I then tried to update another HA setup, this time 2 vms in vmware on 2 different hosts - same thing happened on the 2nd node; I updated from 2.6.0 to 2.7.0 in this case (the 2 DL380s were already on 2.7.0 for some time) apparently successfully, then 2.7.1 was proposed so I went ahead and did that but after reboot same thing, trashed system which I had to reinstall. So this time on the first HA node before doing anything I just rebooted it which it did and came back up without issues. This time however it was not proposing the 2.7.1 update as before and it was reporting 2.7.0 as current. So I went ahead and ran a "certctl rehash" and shortly after this 2.7.1 was proposed so I ran it and it updated successfully this time and rebooted without issues.
I suspect that after the 2.7.0 update something (pending script operation) is not completing properly and is getting left behind, possibly a clean flag or something which if re-rebooted does properly complete (I recall seeing some cleaning prompts after I rebooted the 2.7.0 box the second time before running the 2.7.1 update). I advise to stay on the sfae side that after every update especially from 2.6.0. to 2.7.0 an additional reboot is performed keeping an eye on the console to see if there are indeed in house cleaning operations performed and completed and only then update to 2.7.1.
Anyhow I thought I'd share my experience - just be careful if you are updating to 2.7.1 and haven't yet rebooted your box do this before you perform the update. I understand that for small/SOHO environments reboots are more frequent for various reasons so the issue may not come to light but in more corporate environments or HA setups the time before a system is rebooted can span months and triggered only due to upgrades which is exactly my situation. Maybe someone can shed more light on this update issue and add additional checks to avoid this in the future (I have noticed several posts lately about trashed or unresponsive systems after a 2.7.0/2.7.1 reboot, maybe something is up).
-
Do you have a complete upgrade log from any of those failed upgrades? Or any way to get one, like rolll back and reupgrade maybe?
-
@stephenw10 unfortunately I have no logs (the nightly maintenance time window was limited) - I only have these console screenshots. What I can add is that when I ran the 2.7.1 installer and attempted a backup config recovery before installing it didn't find any as if everything was wiped clean. I may still have a 2.6.0 replica restore point of the vm but it's a production system so I'm not so keen on messing with it now that it's all updated and running
-
If I'm not wrong, I'm a new victim of the upgrade process from 2.6 to 2.7.

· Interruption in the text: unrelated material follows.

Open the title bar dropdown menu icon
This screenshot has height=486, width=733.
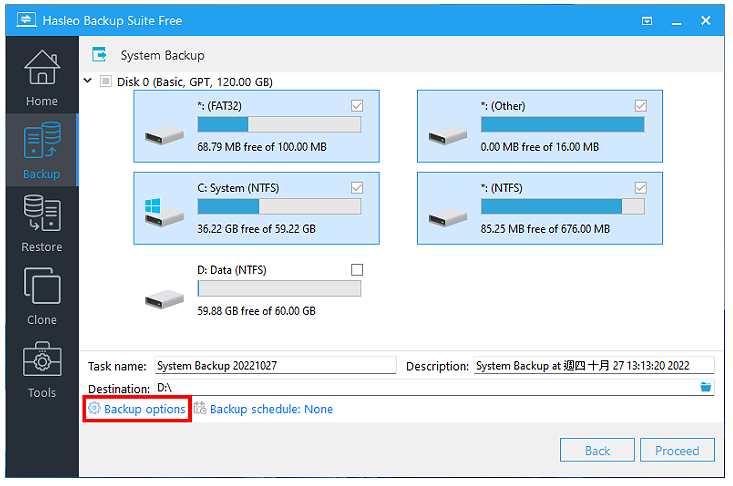(647, 21)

The package manager was throwing errors so I scheduled a system maintenance for the upgrade. Launched the upgrade and after it rebooted, a message saying something about missing dependencies for php was shown.
So I rebooted and then happened the same as the OP. (I've tried to add some screenshots)
It was 3am when I managed to raise VM from another server and overwrite the configuration with the backup, as the site didn't had inter-vlan nor internet communications.The old VM is still there, but it seems to have the disk completely messed.
-
@SeRiusRod Can you confirm that you hadn't rebooted 2.6.0 before launching the upgrade to 2.7.0? In my case my "trashed" systems were on 2.7.0 but were throwing missing libcrypto library errors as shown above and hadn't been rebooted. I noticed on one recent update that after I rebooted (now I reboot in any case) before launching the upgrade I saw some "in house cleaning" operations done on the console while booting and after having rebooted it updated to 2.7.1 without issues after running certctl rehash as the update was no longer proposed. This may or may not have something to do with the culprit but it kind of makes sense as it appears after reboot it reverts back to some previous certificate state as if the update process wasn't completed cleanly (hence the missing libs & rms).
-
@IT_Luke Yes, I didn't reboot the system before applying the upgrade.